### What the task requires
From the line containing "Focus the USDT amount input field" through the last line of the records below, output every line exactly, both ends included, except the pictures.

═════ Exercise materials

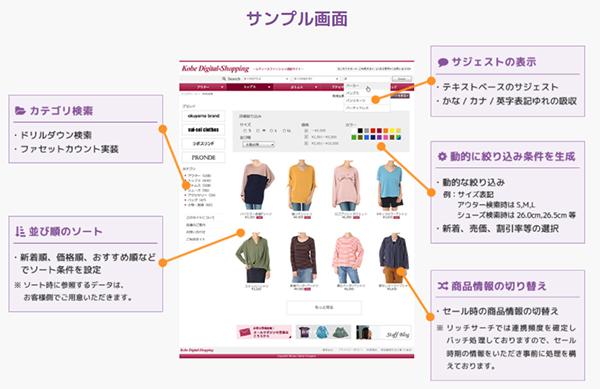The width and height of the screenshot is (600, 389).
Task: Click the PRONDE brand button
Action: click(x=204, y=157)

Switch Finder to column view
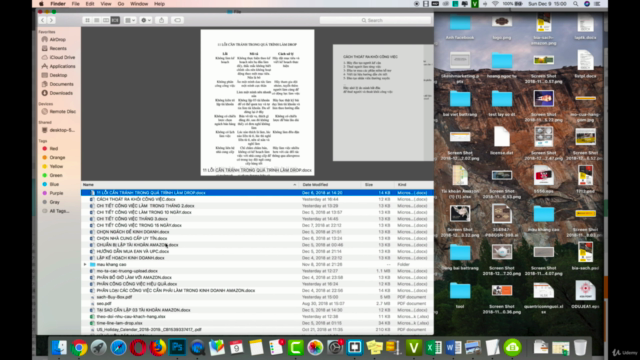(x=106, y=20)
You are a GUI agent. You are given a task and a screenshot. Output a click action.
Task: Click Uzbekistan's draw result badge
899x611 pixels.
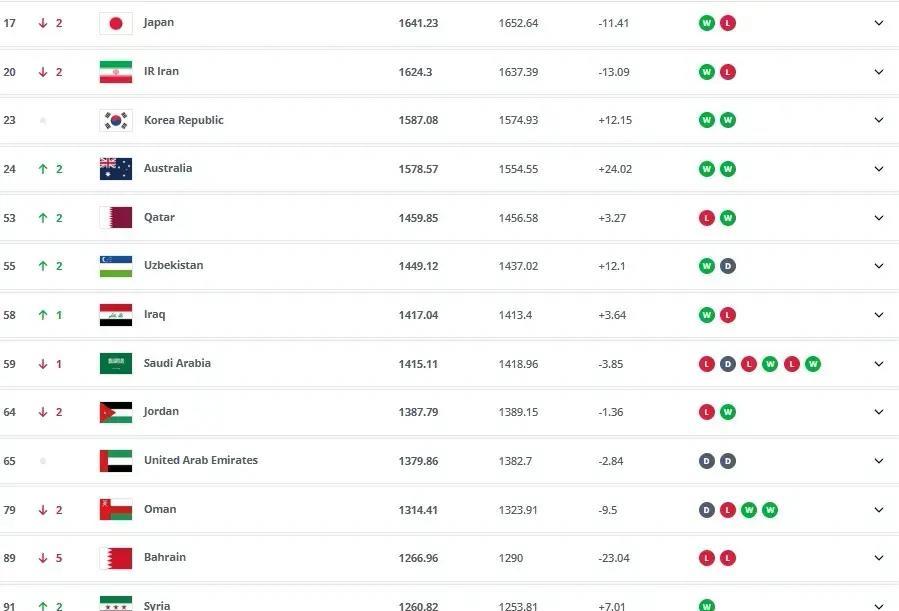tap(728, 266)
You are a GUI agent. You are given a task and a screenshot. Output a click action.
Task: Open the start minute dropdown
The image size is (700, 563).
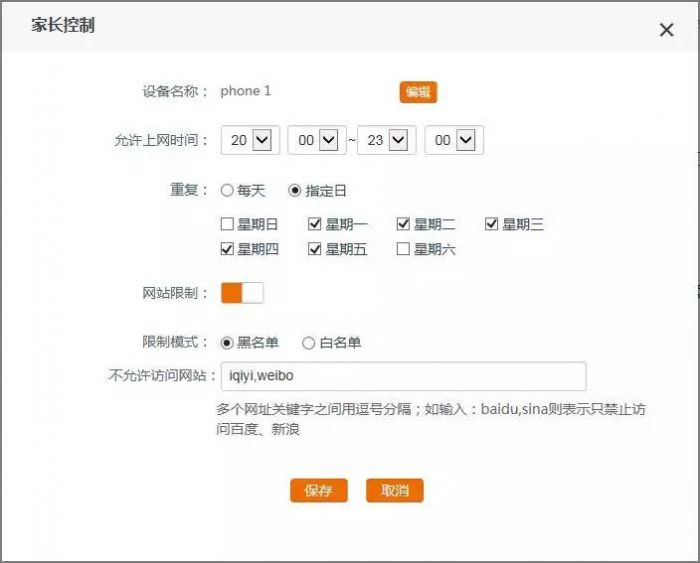tap(316, 141)
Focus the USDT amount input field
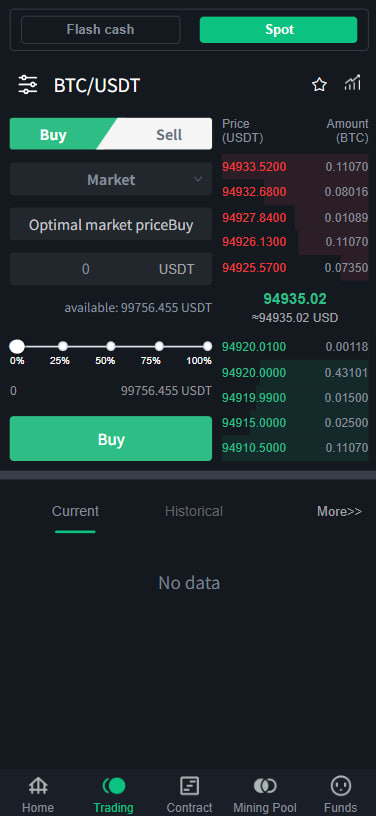 pos(111,269)
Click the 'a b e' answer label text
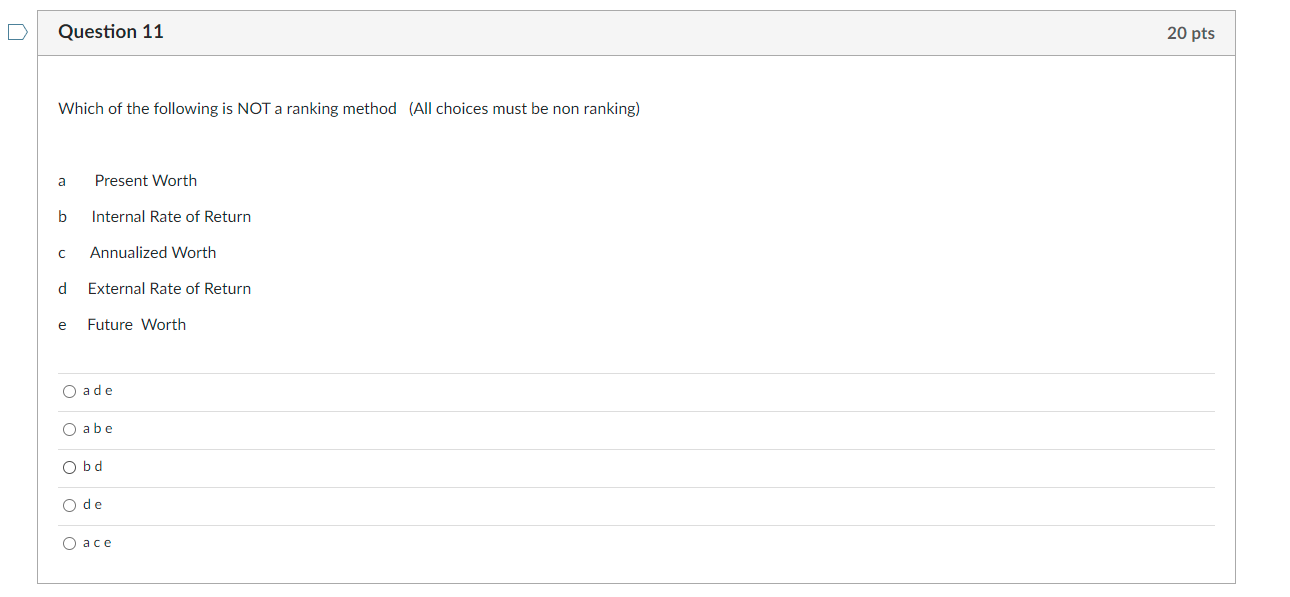 98,429
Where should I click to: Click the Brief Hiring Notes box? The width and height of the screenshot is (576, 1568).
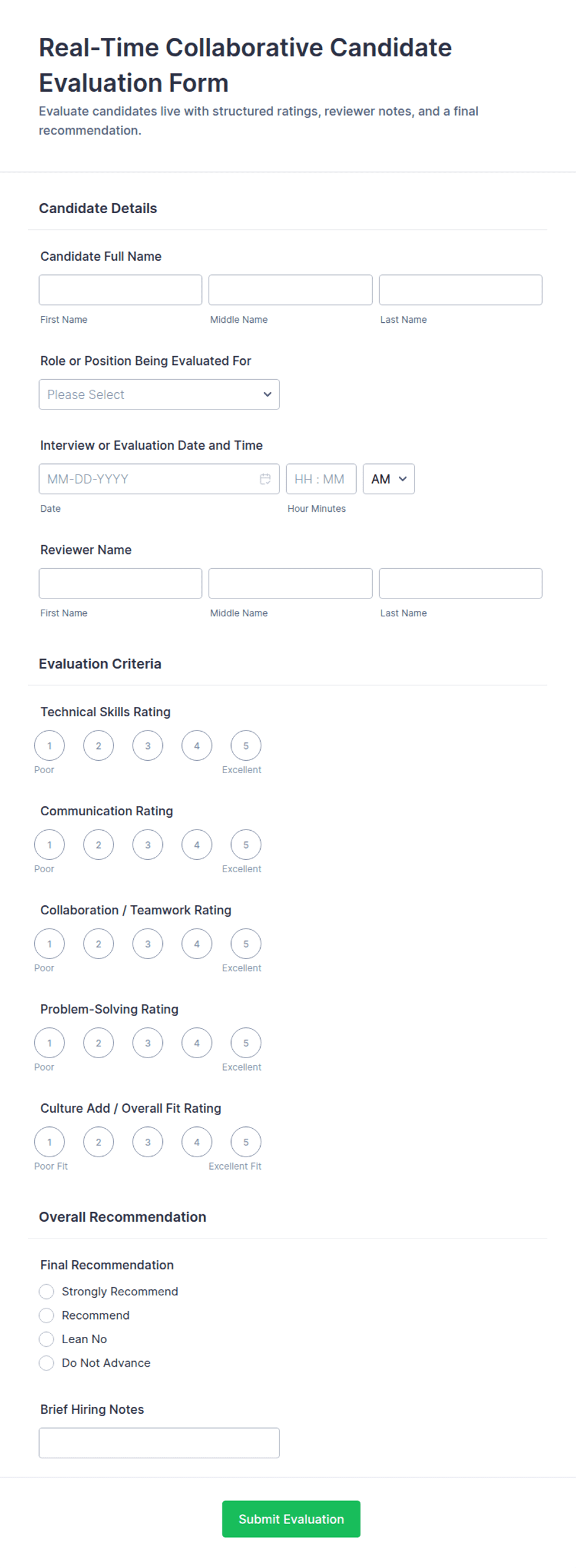point(159,1443)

══════════

### Exercise answer
Focus the USDT amount input field
 pos(111,269)
Click the 'a b e' answer label text
 98,429
Where should I click to: Click the Brief Hiring Notes box? The width and height of the screenshot is (576, 1568).
point(159,1443)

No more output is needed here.